### Exercise prompt:
Continue the article on intergenerational wealth transfer from the point where it stops.
(Beginning of Source passage)
A barely conceivable $53 trillion of wealth is held by Baby Boomers, who are passing on and whose assets are in transfer to younger generations. A one-size-fits-all approach to advice isn't going to work, argues the author of this article.
This news service is pleased to share these thoughts on intergenerational wealth transfer from Stephen O’Kane, director, AlTi, the international multi-family office created from a transatlantic merger. The whole topic of wealth transfer, readers might imagine, has been beaten into the ground, but there’s always a new angle. We are grateful for the opportunity to share these insights from such a major organisation. The usual editorial caveats apply to the views of guest contributors. Jump into the debate! Email email@example.com
The world’s wealthiest people are poised to make the greatest capital transfer of all time. According to research from Cerulli Associates (1), which analyses data from the global financial services industry, $84.4 trillion will change hands between now and 2045, a figure almost four times the entire gross domestic product of the US.
(End of Source passage)
(Beginning of Supplied records)
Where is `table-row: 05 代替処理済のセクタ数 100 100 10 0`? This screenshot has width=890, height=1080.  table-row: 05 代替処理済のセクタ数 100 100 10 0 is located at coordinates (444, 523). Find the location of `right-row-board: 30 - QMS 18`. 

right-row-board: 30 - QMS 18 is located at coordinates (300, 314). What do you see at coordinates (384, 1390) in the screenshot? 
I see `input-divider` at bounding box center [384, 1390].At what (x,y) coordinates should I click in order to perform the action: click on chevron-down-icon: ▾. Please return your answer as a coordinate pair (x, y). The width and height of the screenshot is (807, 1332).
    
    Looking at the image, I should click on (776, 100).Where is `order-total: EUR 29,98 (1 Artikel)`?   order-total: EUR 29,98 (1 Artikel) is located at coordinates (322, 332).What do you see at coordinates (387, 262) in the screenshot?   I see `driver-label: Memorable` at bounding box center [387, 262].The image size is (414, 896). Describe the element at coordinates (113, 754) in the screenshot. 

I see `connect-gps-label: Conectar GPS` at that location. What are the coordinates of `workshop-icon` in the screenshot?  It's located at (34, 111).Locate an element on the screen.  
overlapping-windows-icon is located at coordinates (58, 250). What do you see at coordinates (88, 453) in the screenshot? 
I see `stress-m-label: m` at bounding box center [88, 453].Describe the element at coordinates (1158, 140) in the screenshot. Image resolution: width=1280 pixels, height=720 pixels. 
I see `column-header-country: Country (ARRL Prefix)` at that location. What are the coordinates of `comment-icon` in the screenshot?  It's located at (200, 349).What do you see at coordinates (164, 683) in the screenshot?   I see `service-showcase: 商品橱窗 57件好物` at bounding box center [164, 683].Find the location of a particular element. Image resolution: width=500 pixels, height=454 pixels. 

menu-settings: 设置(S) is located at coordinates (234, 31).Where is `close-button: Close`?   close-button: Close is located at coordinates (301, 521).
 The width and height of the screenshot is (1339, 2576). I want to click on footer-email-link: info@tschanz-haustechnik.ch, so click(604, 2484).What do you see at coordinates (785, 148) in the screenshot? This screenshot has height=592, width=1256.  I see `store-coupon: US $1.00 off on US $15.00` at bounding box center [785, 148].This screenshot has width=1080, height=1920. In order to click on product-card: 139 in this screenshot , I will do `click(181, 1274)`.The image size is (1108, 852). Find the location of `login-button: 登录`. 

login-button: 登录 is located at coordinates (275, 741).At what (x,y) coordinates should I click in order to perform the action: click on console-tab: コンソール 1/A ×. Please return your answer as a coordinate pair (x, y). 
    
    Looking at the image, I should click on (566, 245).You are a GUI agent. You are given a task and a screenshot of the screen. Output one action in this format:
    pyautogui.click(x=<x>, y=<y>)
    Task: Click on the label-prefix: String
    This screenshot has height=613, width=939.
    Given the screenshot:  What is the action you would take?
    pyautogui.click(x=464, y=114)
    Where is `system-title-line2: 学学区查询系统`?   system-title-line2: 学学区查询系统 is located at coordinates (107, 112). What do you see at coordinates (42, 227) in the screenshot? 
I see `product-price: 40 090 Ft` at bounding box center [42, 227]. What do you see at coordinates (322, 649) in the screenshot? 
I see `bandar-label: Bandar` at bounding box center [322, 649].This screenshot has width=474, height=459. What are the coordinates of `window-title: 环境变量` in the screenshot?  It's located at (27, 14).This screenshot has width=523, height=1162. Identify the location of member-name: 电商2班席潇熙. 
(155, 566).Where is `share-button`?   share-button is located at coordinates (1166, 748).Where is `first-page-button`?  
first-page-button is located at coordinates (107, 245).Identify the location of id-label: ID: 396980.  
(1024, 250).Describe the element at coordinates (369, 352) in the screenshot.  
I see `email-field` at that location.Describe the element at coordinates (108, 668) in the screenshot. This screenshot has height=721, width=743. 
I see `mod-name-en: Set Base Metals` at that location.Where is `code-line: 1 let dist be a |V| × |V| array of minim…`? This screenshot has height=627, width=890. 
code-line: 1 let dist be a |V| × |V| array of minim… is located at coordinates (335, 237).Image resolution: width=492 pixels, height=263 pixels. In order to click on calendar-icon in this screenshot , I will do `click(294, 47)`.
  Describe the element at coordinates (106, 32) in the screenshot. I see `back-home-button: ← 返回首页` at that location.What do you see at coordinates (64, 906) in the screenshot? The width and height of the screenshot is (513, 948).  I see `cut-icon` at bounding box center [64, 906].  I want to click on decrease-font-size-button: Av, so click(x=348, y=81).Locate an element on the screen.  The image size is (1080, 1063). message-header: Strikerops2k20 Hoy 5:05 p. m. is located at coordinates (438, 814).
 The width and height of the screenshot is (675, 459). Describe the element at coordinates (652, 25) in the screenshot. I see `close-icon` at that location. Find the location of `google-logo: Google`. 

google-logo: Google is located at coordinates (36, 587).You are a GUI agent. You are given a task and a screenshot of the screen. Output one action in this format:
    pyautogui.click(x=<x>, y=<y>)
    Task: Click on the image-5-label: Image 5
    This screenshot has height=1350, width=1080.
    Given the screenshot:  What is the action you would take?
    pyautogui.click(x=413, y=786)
(End of Supplied records)
### Expected output:
The lion’s share of this wealth will pass to heirs – around $72.6 trillion in assets while the rest will be donated to charities. Generation X is expected to inherit the greatest portion of this wealth transfer, including $8.9 trillion in the next 10 years, totalling $29.6 trillion over the next 25 years. Millennials are expected to inherit more than $27 trillion by 2045. The impact of this kind of inherited wealth is seismic, creating a rising generation of wealthy custodians globally.
But who exactly are the people behind this term “rising gen”? They hail primarily from the Gen X and Millennial demographics – but are they custodians of family fortune or creators of new value? Their motivations and interests are of paramount importance. These people will have the spending power to shape the world.
Rising gen – does it only tell part of the
If you were to define a rising-gen individual, what would they look like? In my experience, there are more differences than similarities between these individuals.
Let’s look at a handful of people who fall under the rising-gen umbrella.
They could be someone hailing from the second generation who is taking over a successful family business – with all the stresses and responsibilities that come along with the wealth itself. Or perhaps they are the scion of a multi-generational wealthy family, accustomed to financial freedom but keen to make their mark on the world.
Alternatively, I have met rising-gen clients in their thirties who were raised to be careful with money but whose parents have now sold businesses, suddenly realising significant wealth. Or some people become rising gen overnight when they inherit unexpectedly. I have also met those who retain long-held family assets, such as real estate, that are punitively expensive to maintain, but cannot let them go. It takes experience and sensitivity to help these individuals plan.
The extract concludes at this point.